Kwak Minseo, Hua Truong Chinh, Jin Hyesoo, Lee Jongsam, Kim Dong-Eun
Department of Bioscience and Biotechnology, Konkuk University, Seoul 05029, Republic of Korea.
Int J Mol Sci. 2025 Aug 30;26(17):8467. doi: 10.3390/ijms26178467.

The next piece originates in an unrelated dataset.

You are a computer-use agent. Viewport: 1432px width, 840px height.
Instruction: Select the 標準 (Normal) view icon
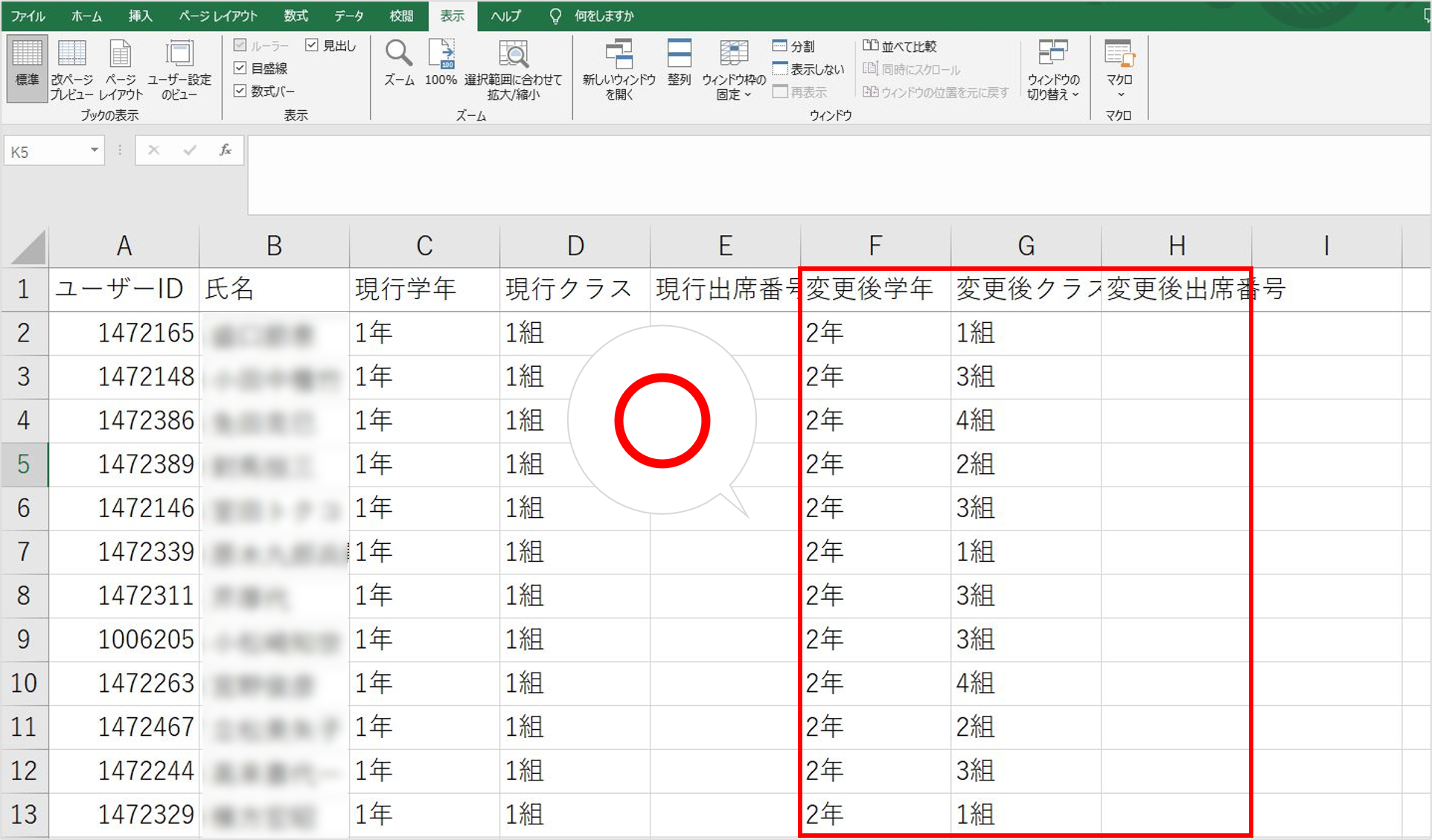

Pancreatic ductal adenocarcinoma (PDAC) is among the most lethal malignancies due to late diagnosis, poor drug penetration, and intrinsic chemoresistance. Targeted delivery strategies are urgently needed to enhance therapeutic precision while minimizing systemic toxicity. Here, we developed an AS1411 aptamer-functionalized liposomal platform encapsulating siRNA against metastasis-associated protein 2 (MTA2), a chromatin remodeling factor that suppresses the tumor suppressor PTEN and activates PI3K/AKT signaling. The AS1411 aptamer, which binds nucleolin overexpressed on PDAC cells, was conjugated to cationic liposomes via copper-free click chemistry. The resulting AS1411-Lipm[siRNA] exhibited high siRNA encapsulation efficiency, selective uptake by nucleolin-positive PDAC cells, and enhanced endosomal escape. Treatment of MIA PaCa-2 cells with AS1411-Lipm[siRNA] significantly reduced MTA2 expression by ~60%, substantially restored PTEN, and inhibited AKT phosphorylation by ~50%, leading to decreased cell viability, impaired migration by ~75%, and increased apoptosis by ~35%, while sparing nucleolin-negative cells. These findings highlight AS1411-Lipm[siRNA] as a promising platform for selective siRNA delivery and potent molecular inhibition in PDAC therapy.
胰腺导管腺癌(PDAC)是最致命的恶性肿瘤之一,原因在于诊断延迟、药物渗透性差以及内在的化疗耐药性。迫切需要靶向递送策略来提高治疗精准度,同时将全身毒性降至最低。在此,我们开发了一种AS1411适配体功能化的脂质体平台,该平台包裹着针对转移相关蛋白2(MTA2)的小干扰RNA(siRNA),MTA2是一种染色质重塑因子,可抑制肿瘤抑制因子PTEN并激活PI3K/AKT信号通路。与在PDAC细胞上过度表达的核仁素结合的AS1411适配体,通过无铜点击化学法与阳离子脂质体偶联。所得的AS1411-Lipm[siRNA]表现出高siRNA包封效率、被核仁素阳性的PDAC细胞选择性摄取以及增强的内体逃逸能力。用AS1411-Lipm[siRNA]处理MIA PaCa-2细胞可使MTA2表达显著降低约60%,使PTEN基本恢复,并使AKT磷酸化抑制约50%,导致细胞活力下降、迁移能力受损约75%以及凋亡增加约35%,同时对核仁素阴性细胞无影响。这些发现突出了AS1411-Lipm[siRNA]作为一种在PDAC治疗中用于选择性siRNA递送和有效分子抑制的有前景的平台。